## Отрывок

--

Панк-культура, по всей видимости, шла в ногу с более широким процессом глобального и постепенного смещения артистической логики: от модернистской логики авангарда – к антимодернистской, чтобы не сказать «постмодернистской» логике ривайвл, фьюжн, заимствования, ретро-инновации, возможности строить представление на чистой энергии и игре с уже существующими клише без больших инвестиций в музыкальную форму. Ведь один из тезисов состоит в том, что «все, что можно, уже написано, сказано и сыграно». Этот ключевой аспект современного художественного процесса был многократно описан в культурологических и искусствоведческих трудах, и не будем отдельно на нем останавливаться.

--

## Задание a
Переведите на английский язык предложение из отрывка о панк-культуре: «Ведь один из тезисов состоит в том, что «все, что можно, уже написано, сказано и сыграно».»
Отрывок и список между собой никак не связаны.

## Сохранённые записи
--

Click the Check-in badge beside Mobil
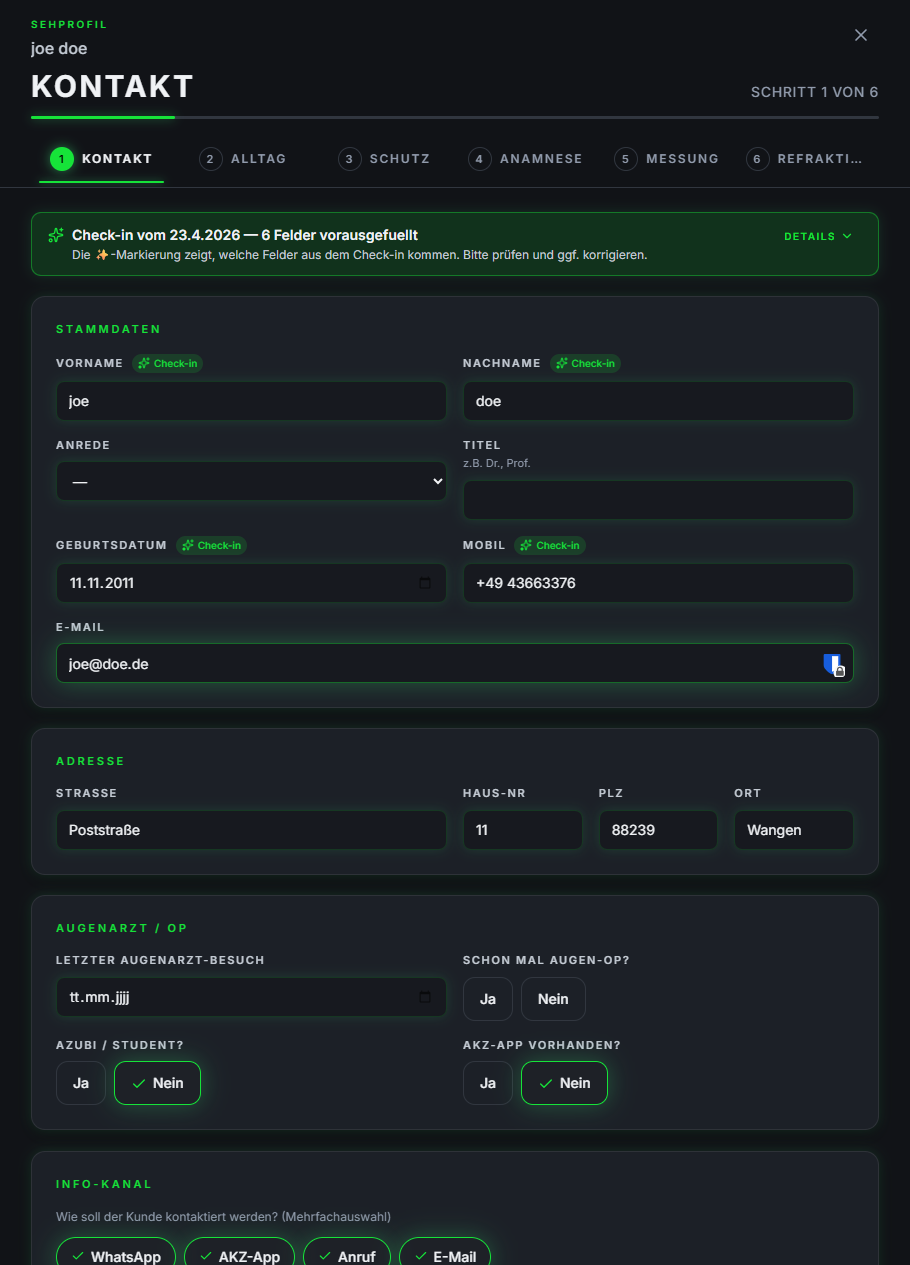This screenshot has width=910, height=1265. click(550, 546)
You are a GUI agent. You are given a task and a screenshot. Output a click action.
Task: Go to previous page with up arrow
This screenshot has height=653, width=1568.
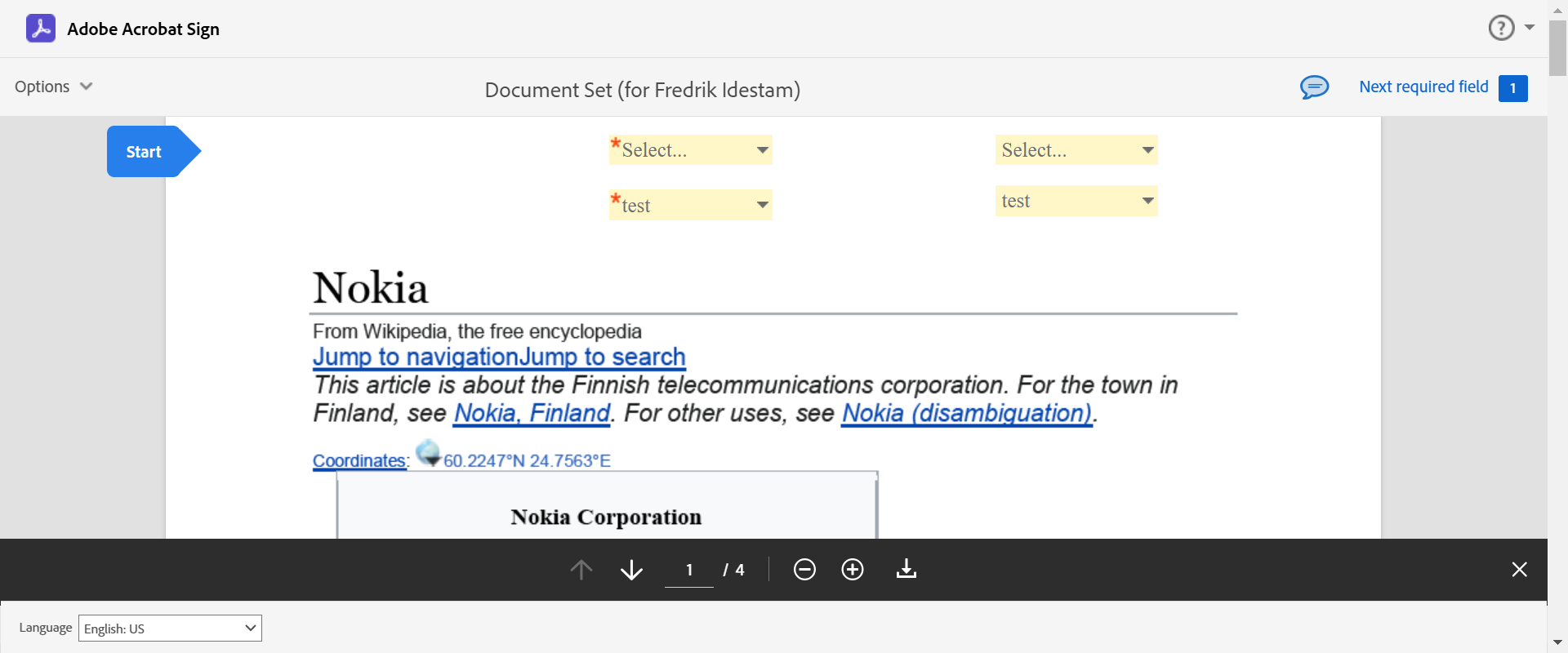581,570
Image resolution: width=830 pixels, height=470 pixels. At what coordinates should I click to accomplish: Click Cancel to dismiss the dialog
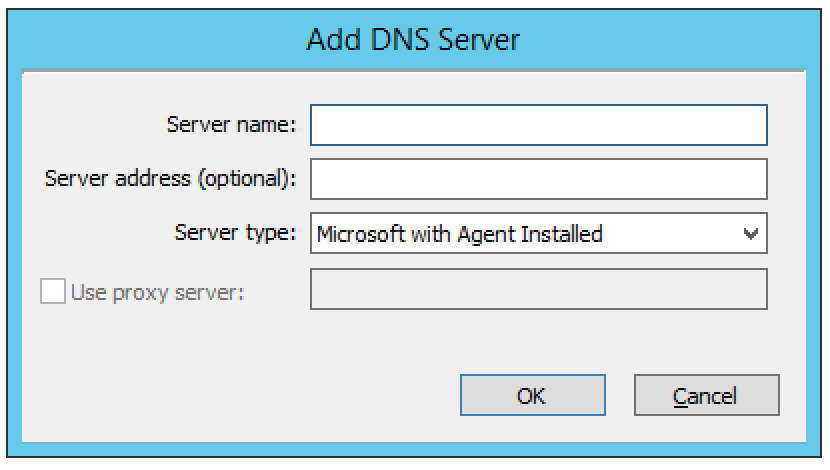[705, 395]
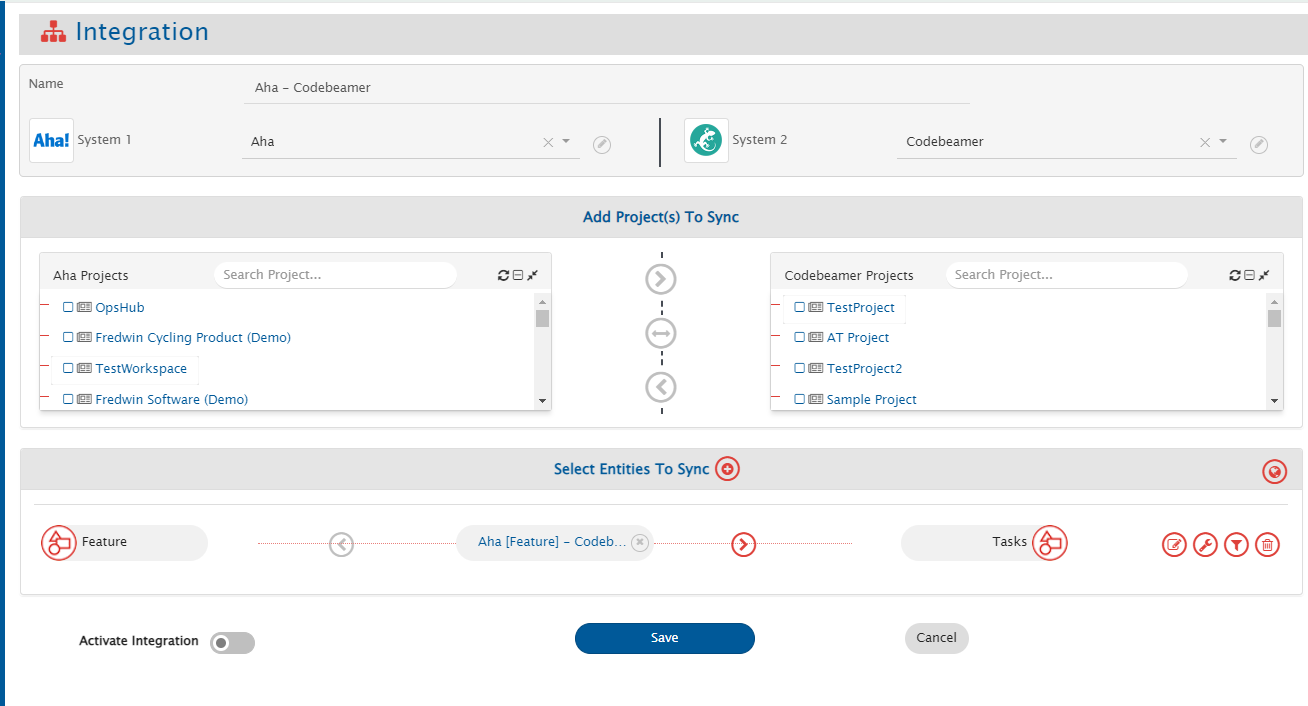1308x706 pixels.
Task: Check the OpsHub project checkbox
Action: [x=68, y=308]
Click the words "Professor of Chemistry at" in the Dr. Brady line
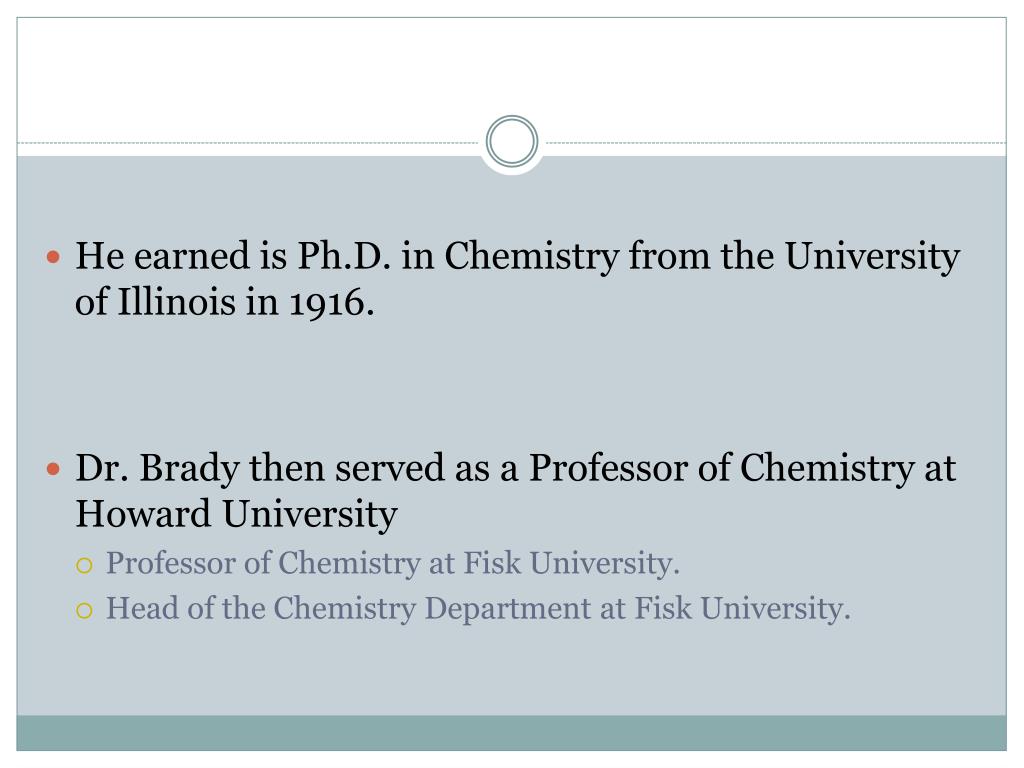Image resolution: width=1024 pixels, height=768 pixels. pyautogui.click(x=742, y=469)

--

## Задание b
Перепишите весь список сохранённых записей как JSON-массив строк, по одному элементу на каждую строку. Пустые строки пропустите, изображения в ответ не включайте.

## Результат a
After all, one of the theses is that "everything that can be has already been written, said, and played."

## Результат b
[
  "Click the Check-in badge beside Mobil",
  "This screenshot has width=910, height=1265. click(550, 546)",
  "You are a GUI agent. You are given a task and a screenshot. Output a click action.",
  "Task: Go to previous page with up arrow",
  "This screenshot has height=653, width=1568.",
  "581,570",
  "Image resolution: width=830 pixels, height=470 pixels. At what coordinates should I click to accomplish: Click Cancel to dismiss the dialog",
  "[705, 395]",
  "1308x706 pixels.",
  "Task: Check the OpsHub project checkbox",
  "Action: [x=68, y=308]",
  "Click the words \"Professor of Chemistry at\" in the Dr. Brady line",
  "Image resolution: width=1024 pixels, height=768 pixels. pyautogui.click(x=742, y=469)"
]